Unfortunately, there is no full screen mode, thus the task board is not really suited for large screen usage. Next to the missing full screen mode, the font size is far too small to read from distance.
A small highlight was the fact that the task board gets refreshed every 30 seconds, like with tinyPM. Of course, team members can manually reload the task board by using the corresponding browser function or by clicking on the “update now” link in the upper right corner.

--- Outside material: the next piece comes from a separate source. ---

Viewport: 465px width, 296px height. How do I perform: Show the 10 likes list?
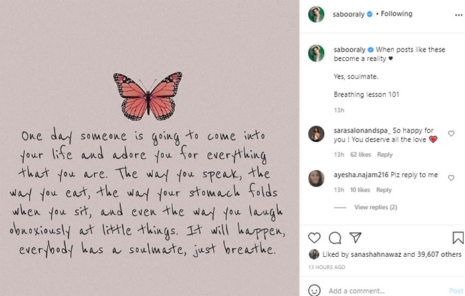(361, 190)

When it comes to motivating the team to work with the task board, ScrumWorks Pro needs a refresh. The only social aspect that is implemented are comments and this feature needs to be improved. Right now, the only way to see whether a task has a comment is by clicking on every task to check. Alternatively, I can see that a task has a comment if it is assigned to me and if I check my dashboard frequently. Stories are different: they have a dedicated field that indicates how many comments are available. This functionality should also be available for tasks. It is a good step in the right direction that ScrumWorks refreshes the page every 30 seconds when using the task board, but it would be even better if there was a visual trigger for the team, e.g. flashing the changed tasks with a bright color to catch everyone’s attention.
CollabNet offers ScrumWorks Pro for running it on a dedicated, local server but also provides a hosted option. The download variant is split into three different packages that do not differ in functionality, but in service availability. The prices for these packages vary from 276 $ per user (Silver) up to 300 $ per user (Platinum). The hosted option does not offer the Silver, Gold & Platinum levels, instead every user pays 28 $ per month.

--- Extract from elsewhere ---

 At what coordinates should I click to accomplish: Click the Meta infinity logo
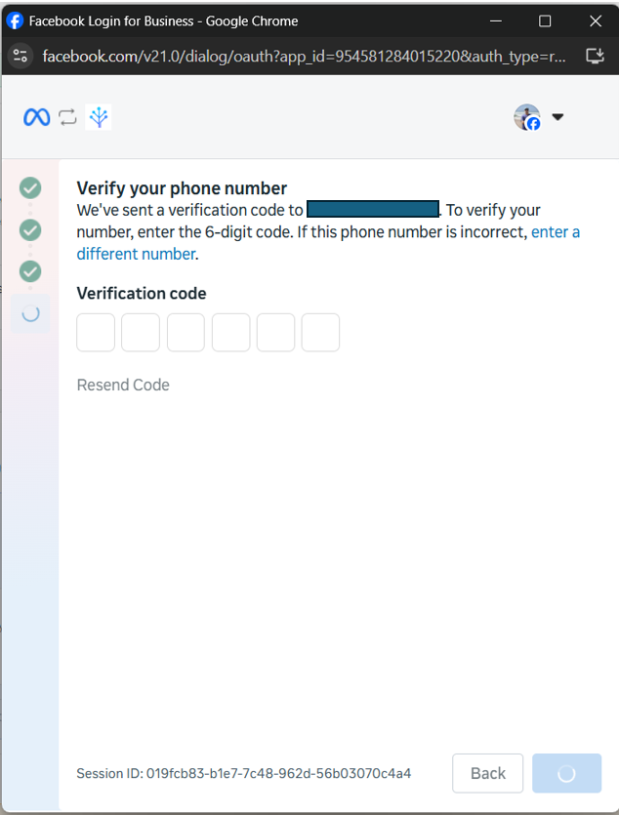(36, 117)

When comparing the costs with the ones of other vendors, ScrumWorks Pro is expensive. No matter the size of your team (I calculated the costs for 50 persons up to 700 persons), CollabNet is ten times more expensive than for example Atlassian’s JIRA. However, depending on the package, the service level agreement is better than the one of Atlassian – customers are able to call CollabNet 24 hours a day if they choose at least the “Gold” option.
In fact, I had to contact CollabNet because my desktop client gave me an error when starting it and my issue was escalated and resolved in less than 24 hours. THAT is what I call a good service, thumbs up!
- Desktop-based administration tool
The curtain falls
CollabNet ScrumWorks Pro is a straight tool and good task board functionality. However, splitting the tool into a desktop tool that serves mainly administrative purposes and a web client that could be much more powerful feels like a choice that is outdated and needs revision. Last but not least, one has to decide whether the good service is worth the money.